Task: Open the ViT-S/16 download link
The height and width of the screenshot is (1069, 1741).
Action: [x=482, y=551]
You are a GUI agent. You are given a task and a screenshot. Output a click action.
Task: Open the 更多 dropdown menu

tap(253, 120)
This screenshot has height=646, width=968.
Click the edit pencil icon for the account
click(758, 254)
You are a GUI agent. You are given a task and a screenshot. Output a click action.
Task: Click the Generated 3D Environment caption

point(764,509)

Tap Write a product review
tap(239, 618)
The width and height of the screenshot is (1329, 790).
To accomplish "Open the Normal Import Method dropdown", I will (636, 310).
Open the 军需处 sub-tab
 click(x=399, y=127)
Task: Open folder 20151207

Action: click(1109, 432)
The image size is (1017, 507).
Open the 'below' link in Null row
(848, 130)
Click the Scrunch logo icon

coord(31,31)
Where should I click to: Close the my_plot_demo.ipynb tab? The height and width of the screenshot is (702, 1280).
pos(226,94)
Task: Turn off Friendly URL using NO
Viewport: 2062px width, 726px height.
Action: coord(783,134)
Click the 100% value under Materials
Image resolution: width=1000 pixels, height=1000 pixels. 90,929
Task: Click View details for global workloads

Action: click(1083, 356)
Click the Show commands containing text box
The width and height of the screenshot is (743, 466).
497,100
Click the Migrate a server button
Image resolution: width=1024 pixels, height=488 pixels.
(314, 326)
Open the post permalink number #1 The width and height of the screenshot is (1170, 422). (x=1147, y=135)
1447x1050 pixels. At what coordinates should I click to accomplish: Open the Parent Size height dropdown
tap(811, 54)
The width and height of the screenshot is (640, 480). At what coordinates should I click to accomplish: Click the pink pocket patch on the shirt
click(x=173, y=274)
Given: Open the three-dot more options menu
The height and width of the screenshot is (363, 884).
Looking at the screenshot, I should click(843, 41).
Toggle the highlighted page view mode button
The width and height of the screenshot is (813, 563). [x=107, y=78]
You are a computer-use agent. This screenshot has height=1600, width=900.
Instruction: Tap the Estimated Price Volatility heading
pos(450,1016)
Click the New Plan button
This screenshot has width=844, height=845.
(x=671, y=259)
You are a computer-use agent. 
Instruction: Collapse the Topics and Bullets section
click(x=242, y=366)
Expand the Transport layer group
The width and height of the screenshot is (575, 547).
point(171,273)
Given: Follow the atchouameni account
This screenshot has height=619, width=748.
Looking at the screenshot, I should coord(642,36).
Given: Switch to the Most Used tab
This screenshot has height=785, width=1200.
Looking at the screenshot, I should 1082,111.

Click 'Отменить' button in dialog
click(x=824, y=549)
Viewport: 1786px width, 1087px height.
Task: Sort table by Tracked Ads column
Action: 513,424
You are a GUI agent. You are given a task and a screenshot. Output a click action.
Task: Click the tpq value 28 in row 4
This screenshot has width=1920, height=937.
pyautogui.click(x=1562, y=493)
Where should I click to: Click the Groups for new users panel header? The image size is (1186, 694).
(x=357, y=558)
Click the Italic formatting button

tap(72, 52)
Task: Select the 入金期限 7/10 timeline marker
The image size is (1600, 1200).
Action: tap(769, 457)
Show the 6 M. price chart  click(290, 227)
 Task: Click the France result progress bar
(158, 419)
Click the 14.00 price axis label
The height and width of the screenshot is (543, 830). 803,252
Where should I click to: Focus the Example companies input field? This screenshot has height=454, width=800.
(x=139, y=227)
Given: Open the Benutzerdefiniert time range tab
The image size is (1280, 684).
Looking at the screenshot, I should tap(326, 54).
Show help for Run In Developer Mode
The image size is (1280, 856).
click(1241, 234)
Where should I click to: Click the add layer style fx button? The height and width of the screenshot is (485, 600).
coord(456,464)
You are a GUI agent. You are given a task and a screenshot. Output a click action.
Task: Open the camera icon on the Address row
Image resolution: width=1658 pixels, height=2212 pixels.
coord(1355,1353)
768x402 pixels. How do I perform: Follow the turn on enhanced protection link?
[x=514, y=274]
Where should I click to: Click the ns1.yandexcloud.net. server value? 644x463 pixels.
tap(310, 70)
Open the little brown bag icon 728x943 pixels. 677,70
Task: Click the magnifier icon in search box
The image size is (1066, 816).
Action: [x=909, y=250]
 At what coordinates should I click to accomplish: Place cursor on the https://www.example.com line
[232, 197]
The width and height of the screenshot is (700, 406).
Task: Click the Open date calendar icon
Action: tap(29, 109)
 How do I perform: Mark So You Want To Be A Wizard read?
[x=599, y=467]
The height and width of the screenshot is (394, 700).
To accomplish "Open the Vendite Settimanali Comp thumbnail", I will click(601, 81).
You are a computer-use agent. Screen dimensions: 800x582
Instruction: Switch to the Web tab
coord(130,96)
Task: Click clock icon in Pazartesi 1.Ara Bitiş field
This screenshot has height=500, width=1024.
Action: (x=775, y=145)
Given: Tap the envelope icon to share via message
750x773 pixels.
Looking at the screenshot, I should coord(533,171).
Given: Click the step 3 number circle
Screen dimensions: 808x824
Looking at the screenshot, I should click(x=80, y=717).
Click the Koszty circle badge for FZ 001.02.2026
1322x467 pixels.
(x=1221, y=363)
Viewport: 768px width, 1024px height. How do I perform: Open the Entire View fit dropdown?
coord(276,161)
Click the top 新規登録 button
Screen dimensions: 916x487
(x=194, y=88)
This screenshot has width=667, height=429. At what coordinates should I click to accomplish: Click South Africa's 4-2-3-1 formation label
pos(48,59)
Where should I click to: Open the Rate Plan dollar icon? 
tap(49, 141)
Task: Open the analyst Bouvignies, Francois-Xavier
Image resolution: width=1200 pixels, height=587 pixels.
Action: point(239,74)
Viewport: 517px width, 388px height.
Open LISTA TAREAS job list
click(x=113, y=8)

◆ ◆ ◆

Exercise prompt: Without leaving anything out, quote all the data.

Result of the task:
Task: Open the ViT-S/16 download link
The height and width of the screenshot is (1069, 1741).
Action: [x=482, y=551]
You are a GUI agent. You are given a task and a screenshot. Output a click action.
Task: Open the 更多 dropdown menu

tap(253, 120)
This screenshot has height=646, width=968.
Click the edit pencil icon for the account
click(758, 254)
You are a GUI agent. You are given a task and a screenshot. Output a click action.
Task: Click the Generated 3D Environment caption

point(764,509)

Tap Write a product review
tap(239, 618)
The width and height of the screenshot is (1329, 790).
To accomplish "Open the Normal Import Method dropdown", I will (636, 310).
Open the 军需处 sub-tab
 click(x=399, y=127)
Task: Open folder 20151207

Action: click(1109, 432)
The image size is (1017, 507).
Open the 'below' link in Null row
(848, 130)
Click the Scrunch logo icon

coord(31,31)
Where should I click to: Close the my_plot_demo.ipynb tab? The height and width of the screenshot is (702, 1280).
pos(226,94)
Task: Turn off Friendly URL using NO
Viewport: 2062px width, 726px height.
Action: coord(783,134)
Click the 100% value under Materials
Image resolution: width=1000 pixels, height=1000 pixels. 90,929
Task: Click View details for global workloads

Action: click(1083, 356)
Click the Show commands containing text box
The width and height of the screenshot is (743, 466).
497,100
Click the Migrate a server button
Image resolution: width=1024 pixels, height=488 pixels.
(314, 326)
Open the post permalink number #1 The width and height of the screenshot is (1170, 422). (x=1147, y=135)
1447x1050 pixels. At what coordinates should I click to accomplish: Open the Parent Size height dropdown
tap(811, 54)
The width and height of the screenshot is (640, 480). At what coordinates should I click to accomplish: Click the pink pocket patch on the shirt
click(x=173, y=274)
Given: Open the three-dot more options menu
The height and width of the screenshot is (363, 884).
Looking at the screenshot, I should click(843, 41).
Toggle the highlighted page view mode button
The width and height of the screenshot is (813, 563). [x=107, y=78]
You are a computer-use agent. This screenshot has height=1600, width=900.
Instruction: Tap the Estimated Price Volatility heading
pos(450,1016)
Click the New Plan button
This screenshot has width=844, height=845.
(x=671, y=259)
You are a computer-use agent. 
Instruction: Collapse the Topics and Bullets section
click(x=242, y=366)
Expand the Transport layer group
The width and height of the screenshot is (575, 547).
point(171,273)
Given: Follow the atchouameni account
This screenshot has height=619, width=748.
Looking at the screenshot, I should coord(642,36).
Given: Switch to the Most Used tab
This screenshot has height=785, width=1200.
Looking at the screenshot, I should 1082,111.

Click 'Отменить' button in dialog
click(x=824, y=549)
Viewport: 1786px width, 1087px height.
Task: Sort table by Tracked Ads column
Action: 513,424
You are a GUI agent. You are given a task and a screenshot. Output a click action.
Task: Click the tpq value 28 in row 4
This screenshot has width=1920, height=937.
pyautogui.click(x=1562, y=493)
Where should I click to: Click the Groups for new users panel header? The image size is (1186, 694).
(x=357, y=558)
Click the Italic formatting button

tap(72, 52)
Task: Select the 入金期限 7/10 timeline marker
The image size is (1600, 1200).
Action: tap(769, 457)
Show the 6 M. price chart  click(290, 227)
 Task: Click the France result progress bar
(158, 419)
Click the 14.00 price axis label
The height and width of the screenshot is (543, 830). 803,252
Where should I click to: Focus the Example companies input field? This screenshot has height=454, width=800.
(x=139, y=227)
Given: Open the Benutzerdefiniert time range tab
The image size is (1280, 684).
Looking at the screenshot, I should tap(326, 54).
Show help for Run In Developer Mode
The image size is (1280, 856).
click(1241, 234)
Where should I click to: Click the add layer style fx button? The height and width of the screenshot is (485, 600).
coord(456,464)
You are a GUI agent. You are given a task and a screenshot. Output a click action.
Task: Open the camera icon on the Address row
Image resolution: width=1658 pixels, height=2212 pixels.
coord(1355,1353)
768x402 pixels. How do I perform: Follow the turn on enhanced protection link?
[x=514, y=274]
Where should I click to: Click the ns1.yandexcloud.net. server value? 644x463 pixels.
tap(310, 70)
Open the little brown bag icon 728x943 pixels. 677,70
Task: Click the magnifier icon in search box
The image size is (1066, 816).
Action: [x=909, y=250]
 At what coordinates should I click to accomplish: Place cursor on the https://www.example.com line
[232, 197]
The width and height of the screenshot is (700, 406).
Task: Click the Open date calendar icon
Action: tap(29, 109)
 How do I perform: Mark So You Want To Be A Wizard read?
[x=599, y=467]
The height and width of the screenshot is (394, 700).
To accomplish "Open the Vendite Settimanali Comp thumbnail", I will click(601, 81).
You are a computer-use agent. Screen dimensions: 800x582
Instruction: Switch to the Web tab
coord(130,96)
Task: Click clock icon in Pazartesi 1.Ara Bitiş field
This screenshot has height=500, width=1024.
Action: (x=775, y=145)
Given: Tap the envelope icon to share via message
750x773 pixels.
Looking at the screenshot, I should coord(533,171).
Given: Click the step 3 number circle
Screen dimensions: 808x824
Looking at the screenshot, I should click(x=80, y=717).
Click the Koszty circle badge for FZ 001.02.2026
1322x467 pixels.
(x=1221, y=363)
Viewport: 768px width, 1024px height. How do I perform: Open the Entire View fit dropdown?
coord(276,161)
Click the top 新規登録 button
Screen dimensions: 916x487
(x=194, y=88)
This screenshot has width=667, height=429. At what coordinates should I click to accomplish: Click South Africa's 4-2-3-1 formation label
pos(48,59)
Where should I click to: Open the Rate Plan dollar icon? 
tap(49, 141)
Task: Open the analyst Bouvignies, Francois-Xavier
Image resolution: width=1200 pixels, height=587 pixels.
Action: point(239,74)
Viewport: 517px width, 388px height.
Open LISTA TAREAS job list
click(x=113, y=8)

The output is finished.